:: Materials provided
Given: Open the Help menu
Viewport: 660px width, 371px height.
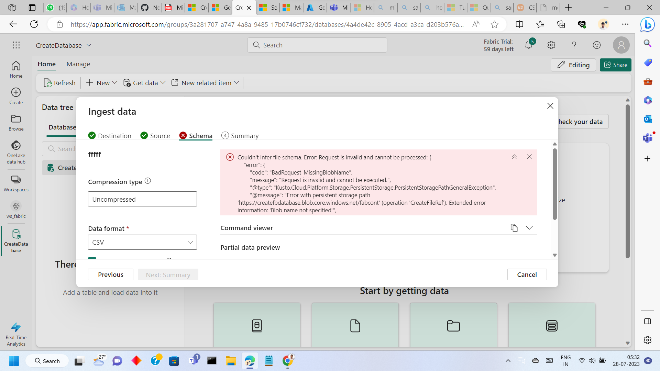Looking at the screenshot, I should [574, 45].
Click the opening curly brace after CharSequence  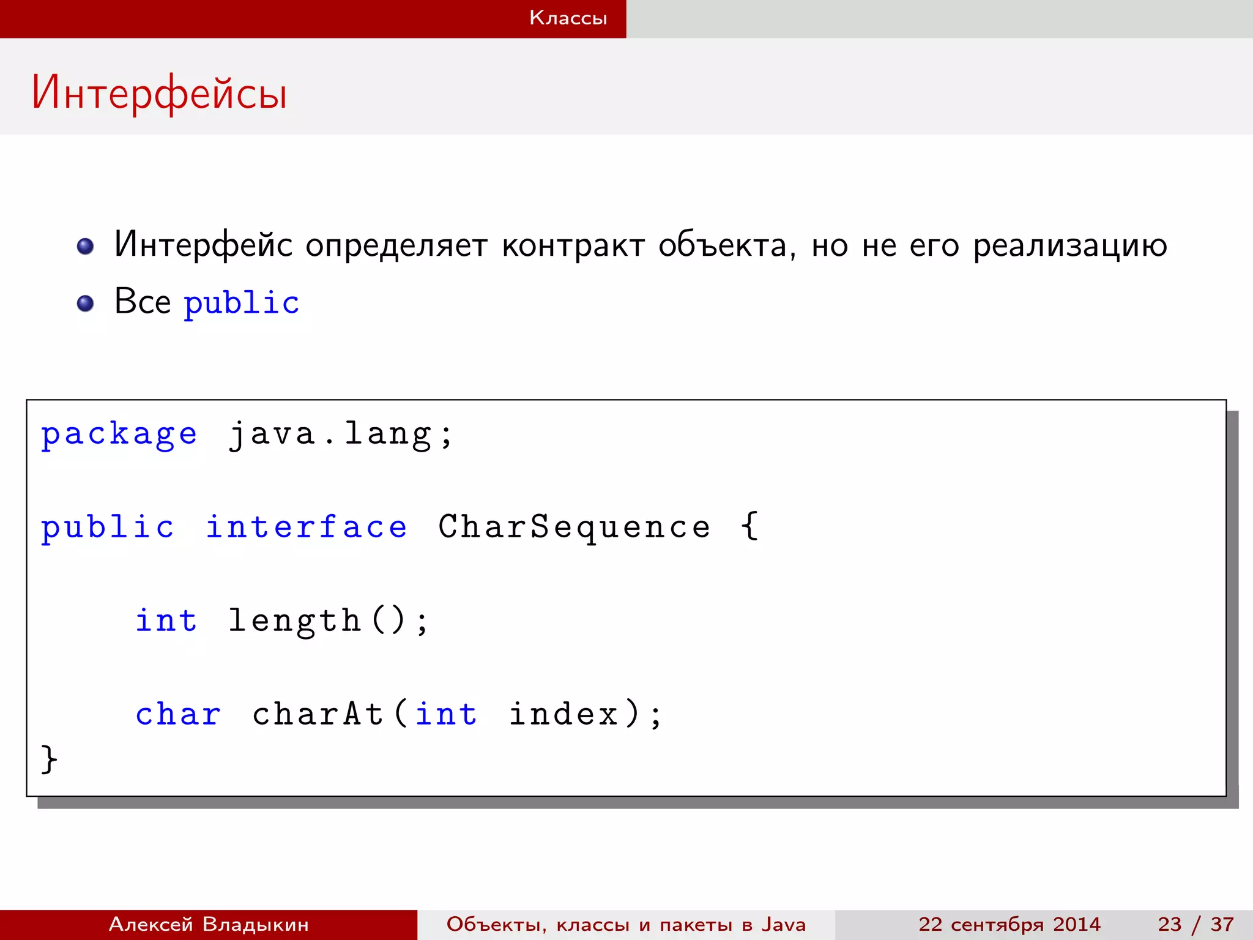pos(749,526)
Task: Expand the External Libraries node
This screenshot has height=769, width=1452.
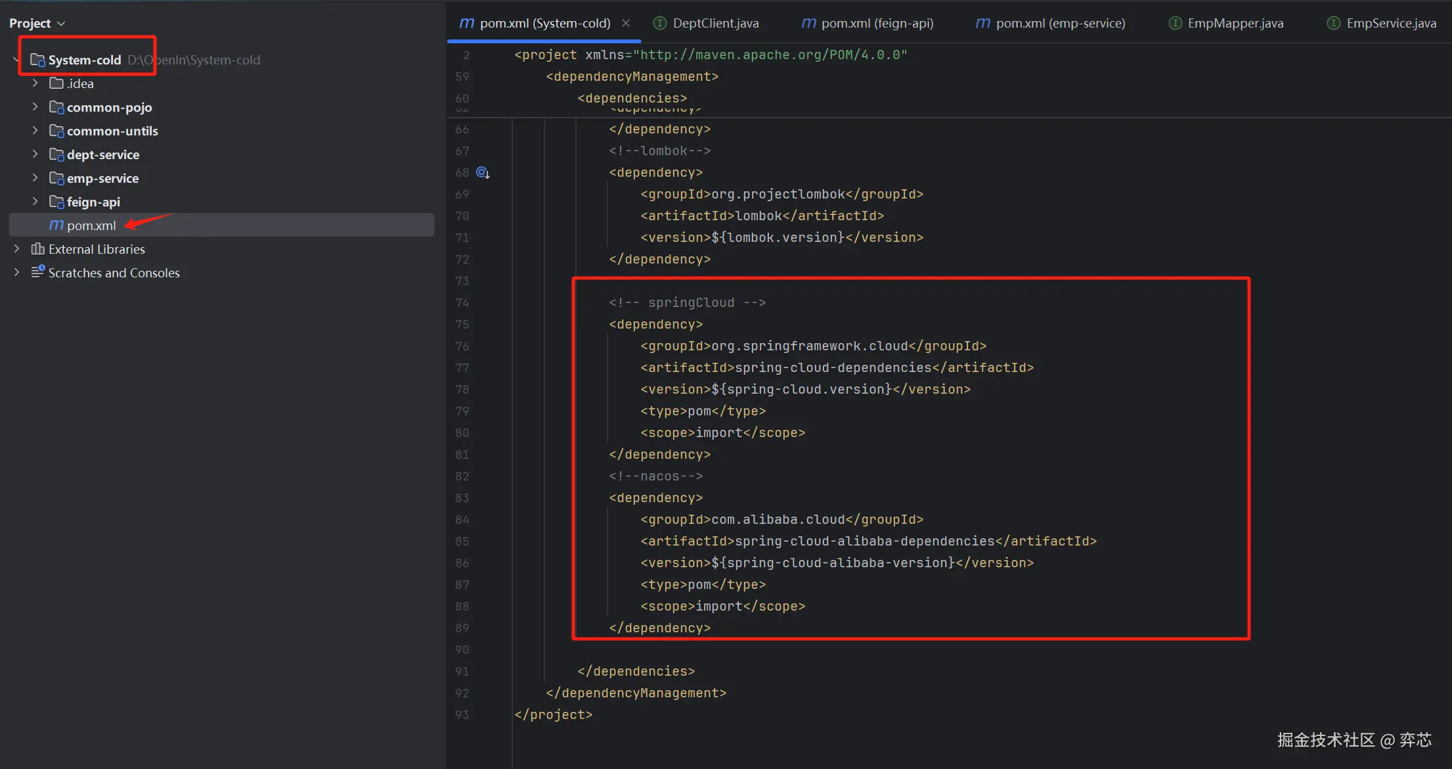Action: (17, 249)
::::
(Task details) With pictures excluded, restate word for word the lines from the one that contains "Task: Expand the External Libraries node" through the end of the material, inclusive, and nothing more.

(Output of the task)
Task: Expand the External Libraries node
This screenshot has height=769, width=1452.
Action: (17, 249)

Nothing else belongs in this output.